From the Gospel account of Jesus’ trial and punishment to medieval Blood Libels, from the notorious Dreyfus Affair to the story of Leo Frank’s trial and eventual lynching, and from the State of Israel’s trial and execution of Nazi Adolph Eichmann to Jonathan Pollard’s closed-door trial and ongoing incarceration, it seems that the Jew, one way or another, is always on trial in the courtroom of journalistic and historiographic examination, whether as the accused, the accuser, the jury or the judge.

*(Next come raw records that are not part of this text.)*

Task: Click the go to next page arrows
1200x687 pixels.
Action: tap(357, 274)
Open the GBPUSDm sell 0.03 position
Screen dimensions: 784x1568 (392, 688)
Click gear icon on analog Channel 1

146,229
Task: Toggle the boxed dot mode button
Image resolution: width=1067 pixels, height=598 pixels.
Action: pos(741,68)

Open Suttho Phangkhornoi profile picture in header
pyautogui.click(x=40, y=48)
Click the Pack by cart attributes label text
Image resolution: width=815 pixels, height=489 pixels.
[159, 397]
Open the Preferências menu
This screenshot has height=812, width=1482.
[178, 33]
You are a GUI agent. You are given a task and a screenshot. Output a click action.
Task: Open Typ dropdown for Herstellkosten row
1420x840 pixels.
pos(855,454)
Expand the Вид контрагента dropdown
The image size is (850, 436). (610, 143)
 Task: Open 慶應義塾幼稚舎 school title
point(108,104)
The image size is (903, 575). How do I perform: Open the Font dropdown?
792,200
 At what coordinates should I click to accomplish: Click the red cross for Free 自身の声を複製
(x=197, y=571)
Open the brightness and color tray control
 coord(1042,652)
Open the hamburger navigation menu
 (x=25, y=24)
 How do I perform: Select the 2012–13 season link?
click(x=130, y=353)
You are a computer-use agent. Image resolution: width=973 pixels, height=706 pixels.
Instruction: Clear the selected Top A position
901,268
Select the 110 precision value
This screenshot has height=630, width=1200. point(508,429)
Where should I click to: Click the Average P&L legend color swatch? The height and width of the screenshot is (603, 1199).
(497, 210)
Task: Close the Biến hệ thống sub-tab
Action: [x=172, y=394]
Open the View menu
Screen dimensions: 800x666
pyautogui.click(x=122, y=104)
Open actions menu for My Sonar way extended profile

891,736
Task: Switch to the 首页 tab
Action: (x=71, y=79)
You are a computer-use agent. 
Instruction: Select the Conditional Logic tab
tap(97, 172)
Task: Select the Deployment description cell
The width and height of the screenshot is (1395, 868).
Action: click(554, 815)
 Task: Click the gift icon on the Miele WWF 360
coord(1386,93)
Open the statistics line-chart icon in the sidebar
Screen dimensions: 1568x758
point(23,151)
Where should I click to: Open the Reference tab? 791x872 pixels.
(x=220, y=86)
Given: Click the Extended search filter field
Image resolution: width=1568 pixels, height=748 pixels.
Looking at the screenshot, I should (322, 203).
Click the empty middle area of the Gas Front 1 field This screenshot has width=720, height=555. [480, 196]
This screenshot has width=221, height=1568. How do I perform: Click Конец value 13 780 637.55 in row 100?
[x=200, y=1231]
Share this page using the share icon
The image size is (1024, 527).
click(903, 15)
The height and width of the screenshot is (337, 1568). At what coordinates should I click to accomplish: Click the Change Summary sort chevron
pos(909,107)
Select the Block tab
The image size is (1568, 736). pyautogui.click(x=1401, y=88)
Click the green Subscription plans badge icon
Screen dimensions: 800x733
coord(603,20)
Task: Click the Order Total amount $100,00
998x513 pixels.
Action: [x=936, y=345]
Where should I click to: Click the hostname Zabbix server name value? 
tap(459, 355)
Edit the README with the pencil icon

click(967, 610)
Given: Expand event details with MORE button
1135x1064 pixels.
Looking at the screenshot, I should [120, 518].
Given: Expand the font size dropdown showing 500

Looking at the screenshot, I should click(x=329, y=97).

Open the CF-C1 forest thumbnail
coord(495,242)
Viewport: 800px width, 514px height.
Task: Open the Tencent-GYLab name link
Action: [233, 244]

Unique and provocative, this volume begins by asking when and how law became separate from religion in the Israelite-Judaean world before considering how we might evaluate and understand the Gospel’s narrative of Jesus’ trial and punishment in light of information found within Judaean, pagan Roman and early Jewish literature. Regardless of the details that favor or disfavor the Gospel account, many generations of Christians accept it as unequivocally true, which has shaped their relations with Jews over the past two millennia.
In Jews on Trial, Ori Soltes delivers a concise and extensive review of the history of Christian-Jewish relations that examines that relationship from a legal and quasi-legal perspective and adds significantly to the discourse. There is no other comprehensive text so broadly conceived, yet focused on such an important aspect of human history through a specific lens of religion, law and justice.